Giving Yourself An Online Review: Yelp v. Law Firm
Is giving yourself an online review allowed? Not really. In fact, Yelp sued a law firm for allegedly posting fake – yet glowing – testimonials under its entry.
The timing of this case is almost prescient, as New York State recently passed a law that categorizes fake laudatory reviews as false advertising.
Yelp Sued Firm Over High Praise
This Yelp v. Business defamation fracas began when someone left a poor review on a law firm’s (that we’ll call McDuck — but not real name) Yelp page.

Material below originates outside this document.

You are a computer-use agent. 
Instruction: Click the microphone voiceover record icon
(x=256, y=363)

After the lone, less-than-flattering comment had appeared, Yelp staffers noticed a flood of A+ praise on McDuck’s profile. Suspicion led to an internal Yelp investigation, which resulted in a lawsuit. The charges? Yelp sued the firm for breach of contract, intentional interference with contractual relations, and false advertising.
Word on the street is that Yelp believes McDuck is part of a “testimonial ring”, wherein participants agree to give each other positive reviews despite never using a given service or product. An “I’ll scratch your back if you scratch mine” understanding – which, till now, has been a standard online marketing practice.

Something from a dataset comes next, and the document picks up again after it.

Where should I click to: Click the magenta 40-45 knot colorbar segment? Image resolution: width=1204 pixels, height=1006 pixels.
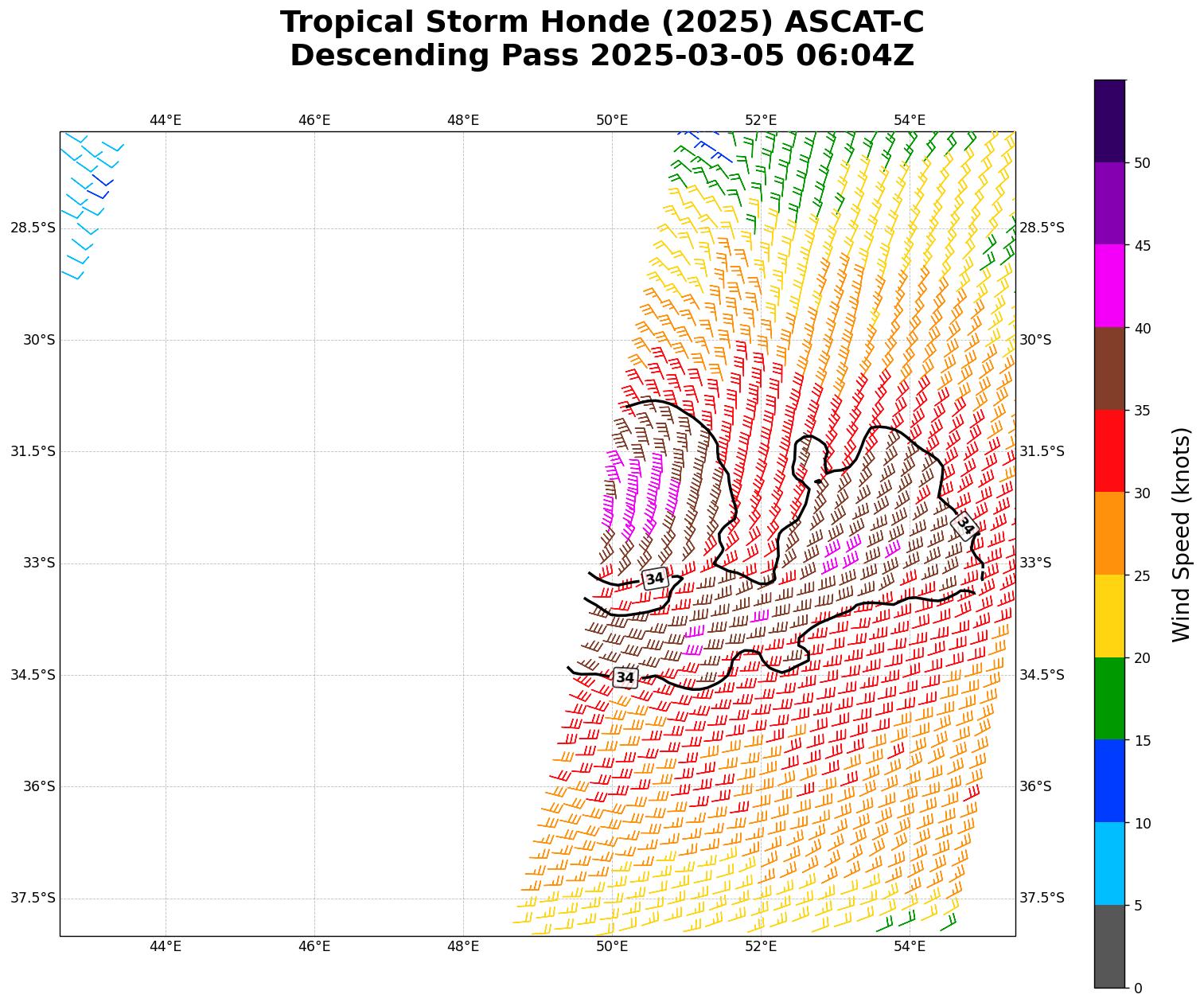click(1109, 286)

Why is Yelp Taking The Time To Sue A Law Firm For Defamation?
You may be wondering, “Why is Yelp even bothering with this lawsuit!? Shouldn’t they worry about providing a better online experience instead of suing users?” In response to that question, the company’s line seems to be, “Bad reviews are bad for both Yelp and consumers.”
What isn’t being highlighted, though, is that McDuck’s and Yelp have tangled before. Several years ago, McDuck won $2,700 from Yelp. The firm had initiated a legal action against the online review platform because language in Yelp’s vendor contract; McDuck felt Yelp extorted businesses for good reviews.
In the end, and much to the chagrin of McDuck, the matter was forced into arbitration because of a clause in Yelp’s vendor agreement. (Click here to read more about the difficulty of overriding an arbitration clause.)
Bottom Line: Is Giving Yourself An Online Review False Advertising?
This lawsuit comes at a time when lawmakers are cracking down on paid, fake, and defamatory reviews. As stated above, New York State recently passed a law stipulating that self-reviews are akin to false advertising and therefore illegal.
Clean Up Your Testimonial/Review Act
If you’ve bought, bartered, or self-produced bogus testimonials for your business, service or product, it’s time to start cleaning up the mess. Because remember: Giving yourself an online review violates Section 5 of the FTC Act; it constitutes unfair and deceptive marketing.
S0, delete the reviews you wrote and posted yourself. If you work with a marketing firm, get in touch and calmly discuss the new crop of fake testimonial standards.